Two contemporary greats join forces on The Universal Veil That Hangs Together Like A Skin (EDITION FRIFORMA eff-007). If Lee Patterson and Samo Kutin have any common ground, it’s the way they generate sounds from somewhat unexpected sources, exhibiting uncanny skill in wringing a noise out of odd objects (and musical instruments, for that matter).
UK player Patterson from Manchester has been developing his craft for many years now, sometimes appearing in an improvisational context, often showing up on the Another Timbre label, but he’s open to any gig with like-minded mavericks; the Common Objects set with Rhodri Davies and John Butcher was one of many benchmarks. Paul Khimasia Morgan is unstinting in his praise of this highly original man, who seems able to make any household object sing like a canary if the circumstances are right. On this record, he’s credited with “amplified devices” and “chemical and mechanical synthesis”, a wonderful phrase that hints at the alchemical theme which I think is supposed to be a subtext of this weird moaner.
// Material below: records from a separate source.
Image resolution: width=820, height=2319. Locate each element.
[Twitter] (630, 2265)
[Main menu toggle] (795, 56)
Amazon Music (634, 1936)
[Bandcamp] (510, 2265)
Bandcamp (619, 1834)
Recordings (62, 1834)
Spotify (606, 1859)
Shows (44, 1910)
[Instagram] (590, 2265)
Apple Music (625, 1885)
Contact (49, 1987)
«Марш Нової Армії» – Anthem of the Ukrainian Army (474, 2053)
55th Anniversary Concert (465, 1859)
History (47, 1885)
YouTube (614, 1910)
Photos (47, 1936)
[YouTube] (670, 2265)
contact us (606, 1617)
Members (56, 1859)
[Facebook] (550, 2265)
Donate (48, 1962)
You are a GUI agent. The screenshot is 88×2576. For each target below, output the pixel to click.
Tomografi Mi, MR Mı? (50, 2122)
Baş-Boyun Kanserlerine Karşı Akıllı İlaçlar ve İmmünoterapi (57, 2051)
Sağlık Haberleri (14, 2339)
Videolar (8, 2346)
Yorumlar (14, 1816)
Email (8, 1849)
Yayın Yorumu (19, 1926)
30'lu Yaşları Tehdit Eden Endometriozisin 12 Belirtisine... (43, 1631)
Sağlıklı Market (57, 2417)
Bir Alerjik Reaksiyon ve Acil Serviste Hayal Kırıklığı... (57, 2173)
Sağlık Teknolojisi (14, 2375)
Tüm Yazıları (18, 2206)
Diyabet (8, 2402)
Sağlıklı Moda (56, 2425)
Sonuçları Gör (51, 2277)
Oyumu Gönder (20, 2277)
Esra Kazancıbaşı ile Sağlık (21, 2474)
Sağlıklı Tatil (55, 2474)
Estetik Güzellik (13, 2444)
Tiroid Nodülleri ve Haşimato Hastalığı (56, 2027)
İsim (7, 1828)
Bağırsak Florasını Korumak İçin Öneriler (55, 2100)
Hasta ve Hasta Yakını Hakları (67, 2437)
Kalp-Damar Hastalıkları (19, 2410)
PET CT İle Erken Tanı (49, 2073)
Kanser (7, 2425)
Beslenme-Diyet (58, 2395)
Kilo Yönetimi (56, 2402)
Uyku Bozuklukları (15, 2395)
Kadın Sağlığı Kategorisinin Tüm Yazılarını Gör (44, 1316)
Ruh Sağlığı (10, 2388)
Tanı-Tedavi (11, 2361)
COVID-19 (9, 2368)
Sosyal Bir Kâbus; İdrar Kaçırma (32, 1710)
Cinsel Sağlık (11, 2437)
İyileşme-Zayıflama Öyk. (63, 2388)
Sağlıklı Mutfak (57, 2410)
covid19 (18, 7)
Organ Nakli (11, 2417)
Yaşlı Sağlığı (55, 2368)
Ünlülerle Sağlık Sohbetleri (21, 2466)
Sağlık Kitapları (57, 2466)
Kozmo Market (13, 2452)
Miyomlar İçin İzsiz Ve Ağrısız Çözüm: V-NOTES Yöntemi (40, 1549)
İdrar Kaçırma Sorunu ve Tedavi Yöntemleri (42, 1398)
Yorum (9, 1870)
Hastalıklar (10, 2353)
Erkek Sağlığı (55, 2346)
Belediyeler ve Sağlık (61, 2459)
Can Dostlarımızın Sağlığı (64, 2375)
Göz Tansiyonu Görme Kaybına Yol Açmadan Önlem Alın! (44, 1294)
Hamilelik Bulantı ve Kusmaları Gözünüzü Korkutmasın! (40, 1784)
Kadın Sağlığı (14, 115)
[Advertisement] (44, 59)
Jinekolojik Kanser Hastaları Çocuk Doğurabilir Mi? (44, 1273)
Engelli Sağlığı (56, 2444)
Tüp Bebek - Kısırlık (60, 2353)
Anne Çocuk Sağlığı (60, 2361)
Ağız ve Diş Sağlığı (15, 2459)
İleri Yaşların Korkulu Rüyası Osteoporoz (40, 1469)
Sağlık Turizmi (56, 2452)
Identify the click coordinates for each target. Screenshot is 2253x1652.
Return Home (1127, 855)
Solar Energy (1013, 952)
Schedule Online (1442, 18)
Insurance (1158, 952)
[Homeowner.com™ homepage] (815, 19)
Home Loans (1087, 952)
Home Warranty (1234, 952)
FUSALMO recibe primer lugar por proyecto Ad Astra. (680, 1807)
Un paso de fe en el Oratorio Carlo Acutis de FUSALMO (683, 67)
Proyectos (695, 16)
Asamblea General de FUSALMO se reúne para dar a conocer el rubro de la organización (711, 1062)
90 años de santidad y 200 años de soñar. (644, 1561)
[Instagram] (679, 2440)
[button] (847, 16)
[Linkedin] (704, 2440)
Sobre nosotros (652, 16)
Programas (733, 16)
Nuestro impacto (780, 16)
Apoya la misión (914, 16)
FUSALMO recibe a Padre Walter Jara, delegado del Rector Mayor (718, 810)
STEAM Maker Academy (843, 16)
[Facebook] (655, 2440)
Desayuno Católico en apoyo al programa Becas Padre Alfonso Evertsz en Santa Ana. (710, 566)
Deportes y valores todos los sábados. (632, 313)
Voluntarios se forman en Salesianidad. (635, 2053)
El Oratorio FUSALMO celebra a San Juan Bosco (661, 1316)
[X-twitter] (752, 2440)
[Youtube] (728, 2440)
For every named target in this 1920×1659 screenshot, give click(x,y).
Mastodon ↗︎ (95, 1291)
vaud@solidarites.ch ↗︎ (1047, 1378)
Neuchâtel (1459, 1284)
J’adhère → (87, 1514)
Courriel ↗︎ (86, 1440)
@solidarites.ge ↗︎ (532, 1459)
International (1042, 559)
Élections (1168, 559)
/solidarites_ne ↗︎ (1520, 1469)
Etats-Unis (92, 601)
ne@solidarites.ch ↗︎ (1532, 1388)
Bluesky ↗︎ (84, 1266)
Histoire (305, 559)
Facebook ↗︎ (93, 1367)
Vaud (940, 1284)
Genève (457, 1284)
As to Samo Kutin, presumably from Slovenia, impressed us on his 2020 record for Zavod Sploh (with Martin Kuchen), which gave us a chance to hear what he does with his modified hurdy-gurdy and other home-made instruments. Said hurdy-gurdy appears on this record along with more objects and “acoustic resonators” which do much to extend and deepen his unusual actions and gestures. Six tracks resulted from their April 2019 studio sessions, and at one level they can be heard as a sound-documentary or radio play depicting two wizards at work stirring the pot, or alchemists performing their secret experiments in the forge; the titles do much to contribute to this impression too, and David Toop’s sleeve note furthers the conceit. Unlike the GRIFF record also very recently released by this label, Patterson and Kutin don’t seem to have any malevolent intent or a plan to menace the world with their concoctions, and indeed at many levels the results emanating from this clandestine location may turn out to be quite beneficial for mankind. I think the “Universal” contained in the title is one clue to how both these musicians strive to find something as all-encompassing as the supposed “Universal Solvent” or “Prima Materia” which the Alchemists sought; impressively, this is the first time this duo played together, yet they found a lot of common ground in this quest.
The hype sticker on the front tells us it’s the debut collaborative album, going on to inform us “and heeey, it’s crazy!”. Hmph. Well, I do understand the spirit in which it’s meant, but this kind of party-animal exhortation with its implied loopy grin feels utterly inappropriate to the music hereon. That minor gripe aside, an essential release. Released on a sub-label of Inexhaustible Editions. From 28th April 2021.